Junmyeon berhenti mengunyah cheese cake-nya, "Kalau kau lelah, kau bisa beristirahat sejenak, bukan selamanya."

Chanyeol tersenyum kecil, "Aku kabur dari China."

Junmyeon tersedak, "C—C—China?! Jauh sekali…"

"Ini yang ke delapan kalinya aku kabur dalam dua bulan ini. China-Korea."

"Kau pasti dari keluarga yang kaya sekali." Komentar Junmyeon. "Tapi kenapa Korea?"
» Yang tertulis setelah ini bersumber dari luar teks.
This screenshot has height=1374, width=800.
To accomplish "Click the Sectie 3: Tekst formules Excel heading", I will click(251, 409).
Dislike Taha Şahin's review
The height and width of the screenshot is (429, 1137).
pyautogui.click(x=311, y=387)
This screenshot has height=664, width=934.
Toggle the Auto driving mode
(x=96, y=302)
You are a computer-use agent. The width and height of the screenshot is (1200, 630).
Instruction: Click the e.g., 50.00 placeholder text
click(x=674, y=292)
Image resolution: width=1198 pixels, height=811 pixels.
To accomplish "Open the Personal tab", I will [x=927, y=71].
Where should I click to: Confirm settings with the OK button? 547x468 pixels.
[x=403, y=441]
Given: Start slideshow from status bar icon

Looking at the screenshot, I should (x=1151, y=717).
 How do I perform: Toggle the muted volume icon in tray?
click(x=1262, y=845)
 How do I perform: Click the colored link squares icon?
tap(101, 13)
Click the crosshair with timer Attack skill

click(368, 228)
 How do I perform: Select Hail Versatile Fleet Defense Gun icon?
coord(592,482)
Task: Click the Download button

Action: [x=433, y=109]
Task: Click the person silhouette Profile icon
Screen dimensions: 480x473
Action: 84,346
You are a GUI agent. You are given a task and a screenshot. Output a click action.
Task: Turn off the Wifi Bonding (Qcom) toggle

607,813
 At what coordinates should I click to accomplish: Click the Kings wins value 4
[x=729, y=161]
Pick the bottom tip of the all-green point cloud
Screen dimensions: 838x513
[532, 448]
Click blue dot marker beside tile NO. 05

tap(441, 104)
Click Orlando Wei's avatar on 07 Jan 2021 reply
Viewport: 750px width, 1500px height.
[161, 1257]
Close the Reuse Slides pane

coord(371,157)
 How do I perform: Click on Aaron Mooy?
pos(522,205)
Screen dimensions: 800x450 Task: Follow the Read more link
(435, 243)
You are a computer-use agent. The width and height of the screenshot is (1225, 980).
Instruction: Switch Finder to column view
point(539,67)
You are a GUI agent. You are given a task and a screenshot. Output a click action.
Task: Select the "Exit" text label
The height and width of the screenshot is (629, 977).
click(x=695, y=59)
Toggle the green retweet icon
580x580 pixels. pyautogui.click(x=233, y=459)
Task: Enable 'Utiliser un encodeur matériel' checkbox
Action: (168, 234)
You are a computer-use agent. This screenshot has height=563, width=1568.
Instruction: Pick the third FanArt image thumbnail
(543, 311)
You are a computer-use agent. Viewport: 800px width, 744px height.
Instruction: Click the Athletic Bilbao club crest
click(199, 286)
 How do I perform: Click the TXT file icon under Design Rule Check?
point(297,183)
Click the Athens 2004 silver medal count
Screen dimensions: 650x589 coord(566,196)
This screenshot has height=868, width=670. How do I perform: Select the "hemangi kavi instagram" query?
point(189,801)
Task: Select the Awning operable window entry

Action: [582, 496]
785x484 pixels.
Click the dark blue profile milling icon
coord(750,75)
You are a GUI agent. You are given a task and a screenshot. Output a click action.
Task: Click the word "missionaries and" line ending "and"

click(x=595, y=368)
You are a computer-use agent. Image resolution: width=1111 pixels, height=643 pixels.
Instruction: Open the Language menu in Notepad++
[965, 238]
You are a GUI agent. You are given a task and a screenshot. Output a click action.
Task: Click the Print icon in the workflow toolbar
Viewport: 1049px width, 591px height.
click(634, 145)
"Karena ini negara kelahiran almarhum ibu-ku. Aku tidak pernah menyukai rumah. Aku dan kakakku—Yifan-hyung, memiliki hubungan yang tidak begitu akur dengan ayah. Ayah selalu menginginkan kami belajar jurusan bisnis untuk melanjutkan perusahaannya di China. Mengikat kami dalam banyak aturan. Tapi, kupikir selama ada Yifan-hyung bersamaku, itu bukan masalah." Chanyeol diam sejenak, senyuman yang tadinya tercetak diwajahnya memudar, "Tapi, kemudian, kakakku kecelakaan kereta api. Dan ayah masih tetap sibuk dengan pekerjaannya, dan melimpahkan segalanya padaku. Dia berkata agar aku tidak bertingkah bodoh seperti kakak yang pindah ke Seoul demi melakukan hal yang dinginkannya. Itu kisah kehidupan internalku." Chanyeol menatap rotinya, "Aku berkuliah jurusan bisnis tahun ini, seperti yang ayah inginkan. Tapi aku menyukai musik. Jadi nilai akademikku cukup buruk." Chanyeol tersenyum pada Junmyeon. "Itu tentang pelajaranku. Dua hari yang lalu, aku melihat yeoja yang kusukai pergi memasuki love hotel dengan seorang ahjusshi. Dia bergandengan tangan dengannya. Itu… kisah cintaku. Ada banyak hal melelahkan yang terjadi padaku, aku ingin melarikan diri dari semuanya. Dan aku kesini lagi. Tempat dimana ibu dan Yifan-hyung berada."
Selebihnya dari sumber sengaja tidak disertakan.